Tuesday, October 30, 2007

Kids in distress

I live in Hoboken, which is NYC's unofficial 6th borough, and urban, but pretty safe. I was coming out of the market today--a bright, gorgeous day--with lots of goodies for brownies and sugar shock, when I saw this five year old little boy sitting in the middle of the sidewalk crying. I didn't see his mom, so I crouched down and asked him if he was okay. He shook his head. "Where's your Mommy?" I asked and he cried harder and said, "We got separated! I don't know where she is!" I swear my bones turned to water. I asked him if his Daddy was around and he said, "I don't have one!" Then I noticed his dirty jacket, so I told him as soothingly as I could that I was going to call someone to help. "Who are you calling?" he said, alarmed, and I told him I was calling the police and I would stay right with him and they would come and help him.
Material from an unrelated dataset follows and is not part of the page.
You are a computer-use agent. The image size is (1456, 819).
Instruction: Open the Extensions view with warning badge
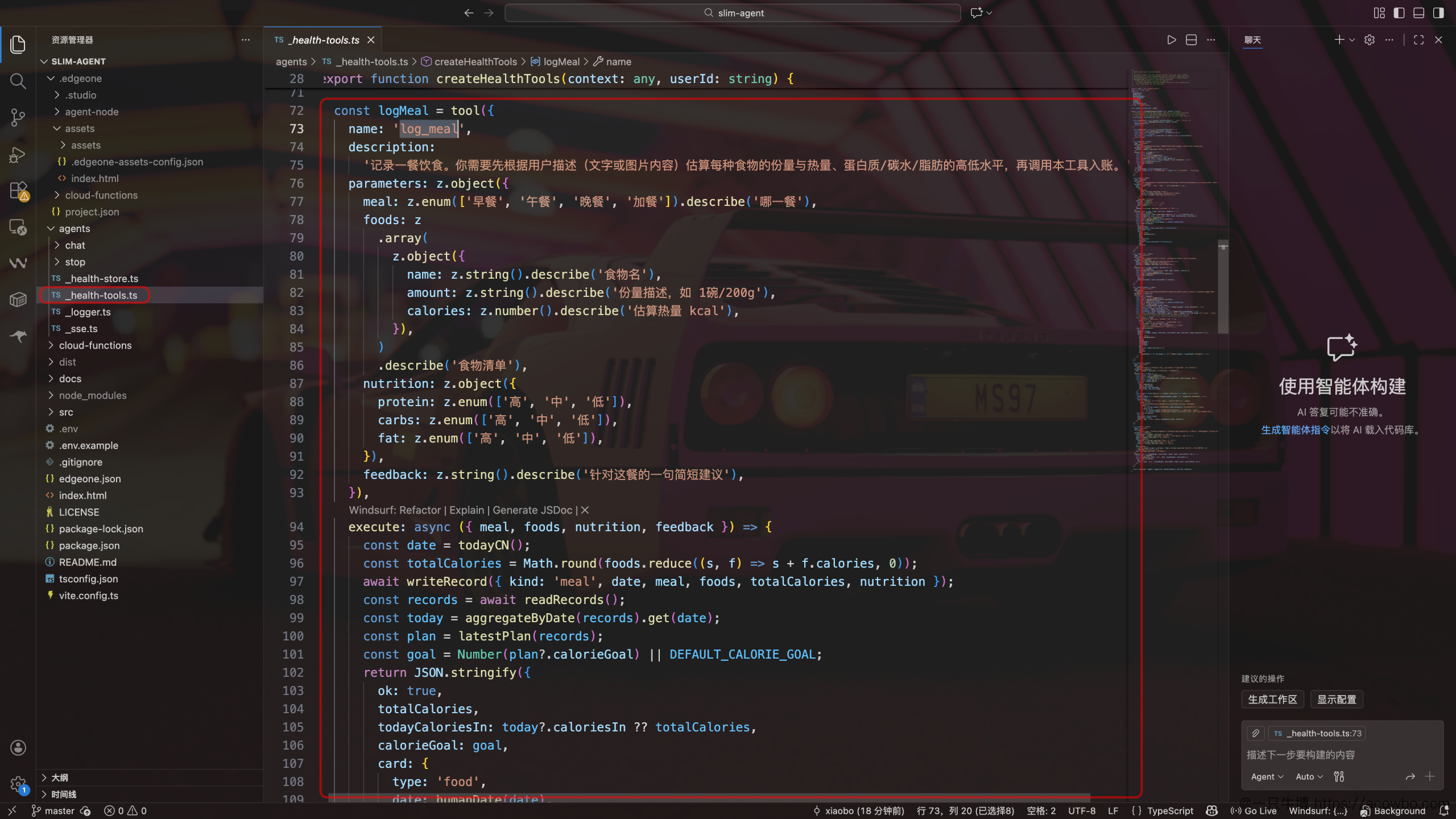pyautogui.click(x=18, y=191)
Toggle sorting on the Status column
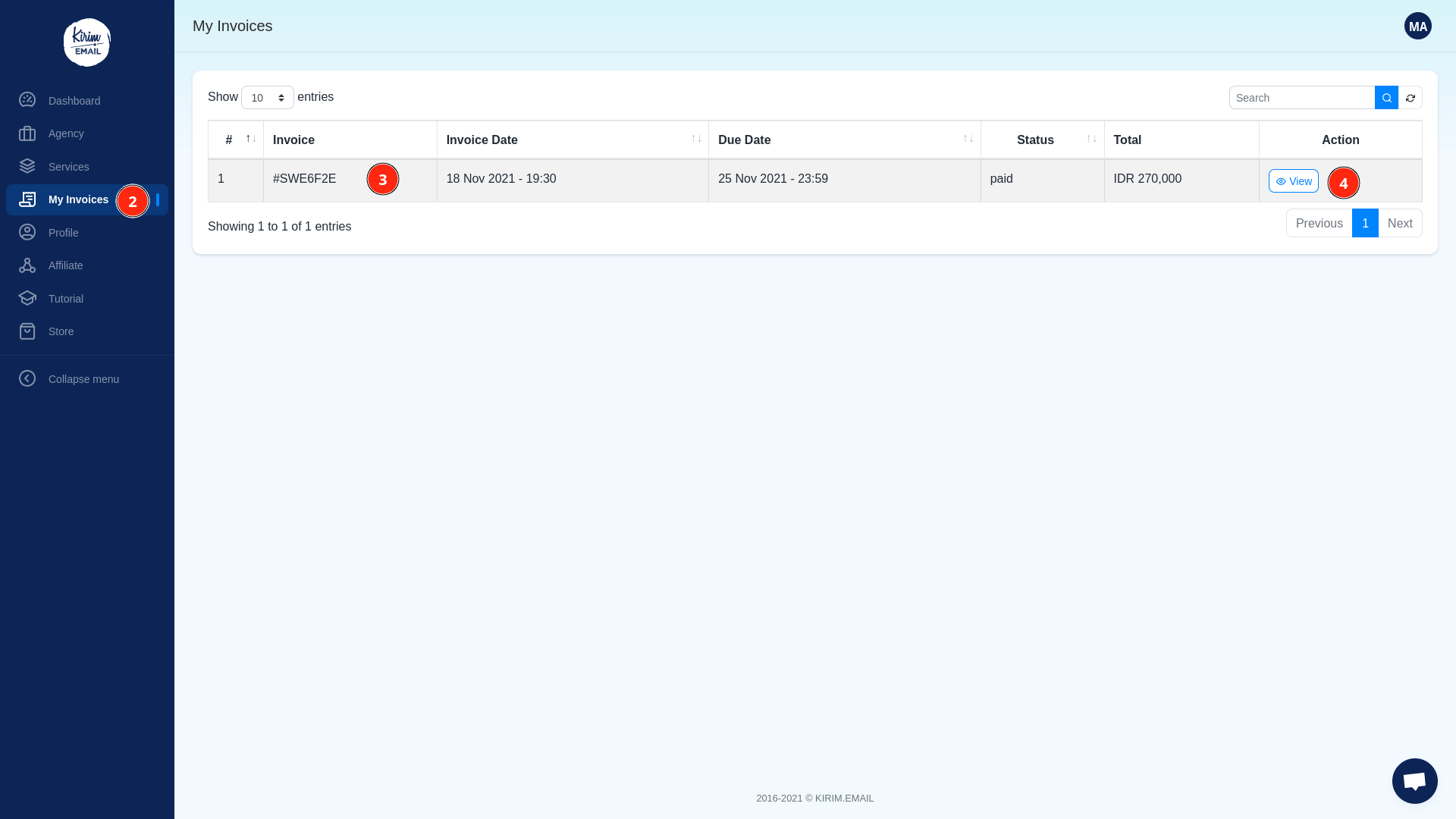 click(x=1091, y=140)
I fumbled with my phone, while trying to keep the little boy calm. As soon as I got the cops and hung up, I was surrounded by lights, cameras and these very polished, well-dressed and broadly smiling people. I was baffled but one guy said, "You did such a great thing! We're NYC ABC news! This boy is an actor! The cops are in on this!"
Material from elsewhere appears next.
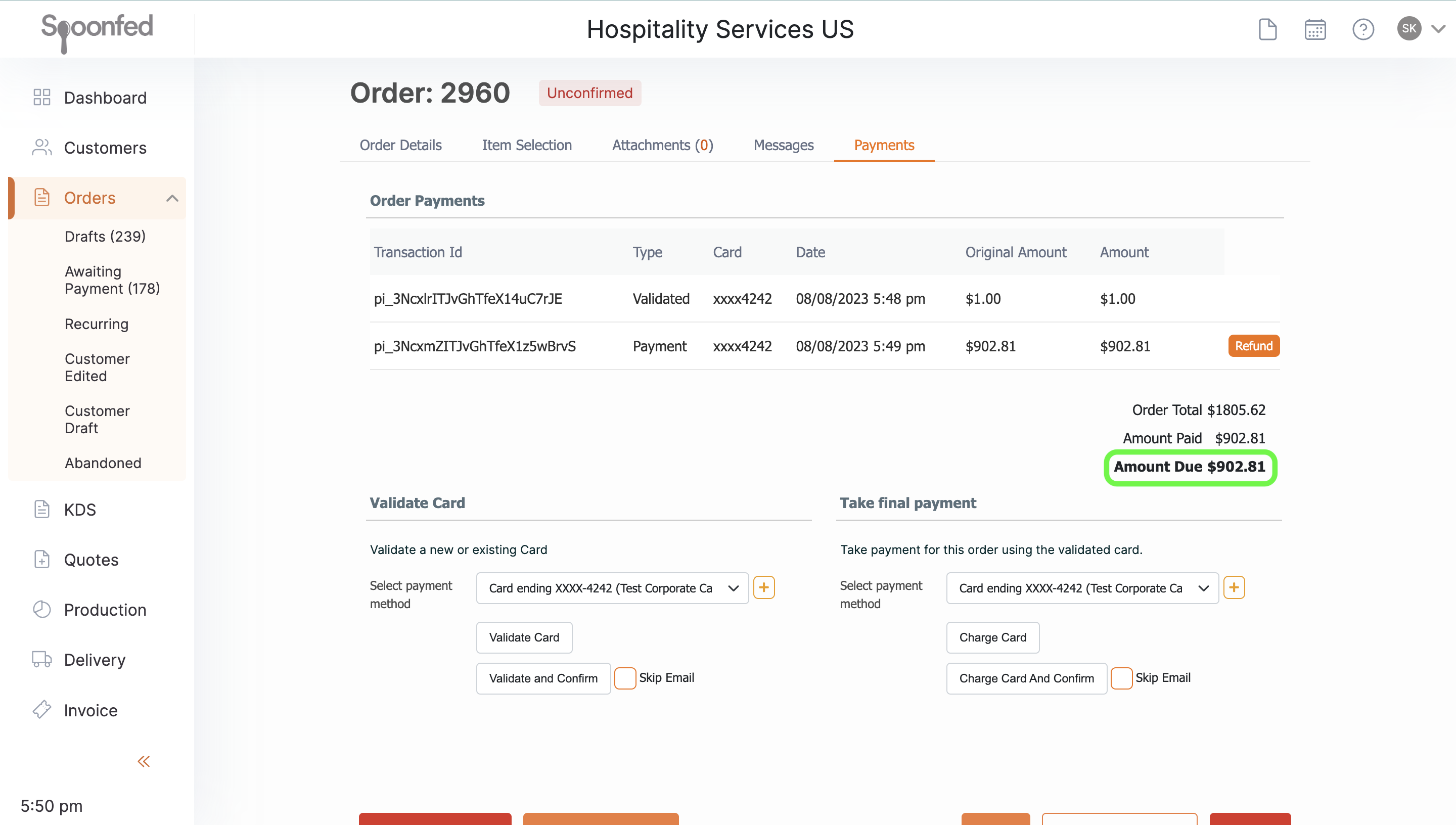Image resolution: width=1456 pixels, height=825 pixels.
Task: Open the SK user avatar menu
Action: tap(1409, 29)
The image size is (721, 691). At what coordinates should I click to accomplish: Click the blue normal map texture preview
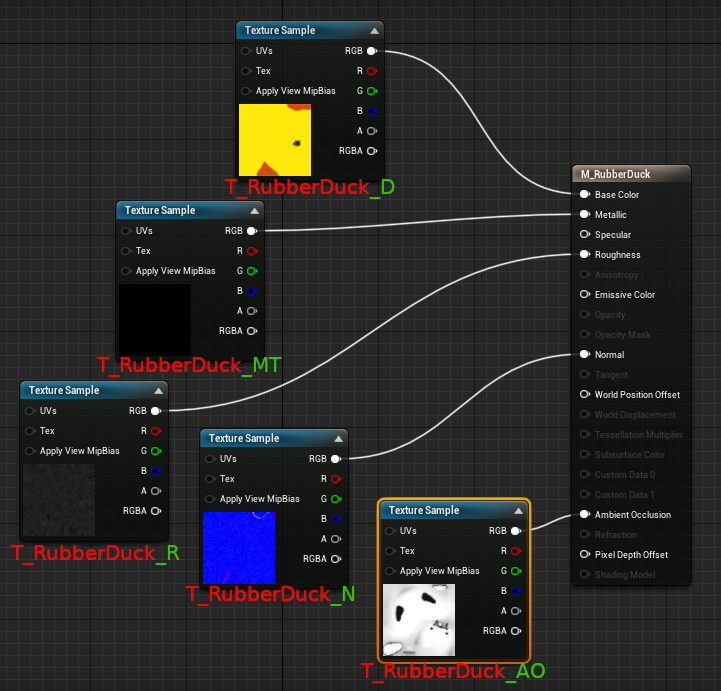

I was really pissed because I had been so upset, and I said, "What, this is your idea of some sort of sick candid camera? You think it's funny to do things about lost kids? To trick people like this?" I was really mad and I said, "Right now, stop filming me," and I started to walk off and they FOLLOWED me and I stopped again and this woman said, "Look, we're working with this organization to find lost children and I have to tell you that you were the ONLY person who stopped for this little boy and he's been sitting out here for over half an hour."

That got me.

That made me stop and listen.

The woman told me that they wanted to make people aware that there are lots of lost and kidnapped kids right under everyone's noses and it's important to stop and notice who is around you. She also wanted people to know that no one stopped for this boy and how horrific that is and b. that I had stopped instantly and I was an example of what a good person should do. We talked for about half an hour and I got less angry and I finally began to think that maybe this was something important for people to know about. I told her she could use the footage but I didn't want to be filmed anymore and I've spent the rest of the day feeling sort of sick that no one else stopped for this little boy! So I'm going to be on Abc news, but I'm really upset that no one else stopped on a gorgeous sunny day for a little crying five year old but me. That scares me.

Then Max came home with a 101 fever and that scared me, too.
What's wrong with people that no one else stopped?

Friday, October 26, 2007

READ THESE BOOKS!

Let us now praise famous writer friends' work!

Edges by Leora Skolkin-Smith is doing so fabulously well that it is now in its third printing. This is simply a tremendously moving novel, which I've posted about before. Leora wasn't just edited by the great Grace Paley, she was also a friend, and in this editon, she provides a special foreword. Tovah Feldshuh did the audio book and Leora's got a film deal in development.

Miriam the Medium by Rochelle Jewell Shapiro is now in paperback--which means tons of you can buy it and tuck it in your backpack and take it on the subway and everywhere you go, too.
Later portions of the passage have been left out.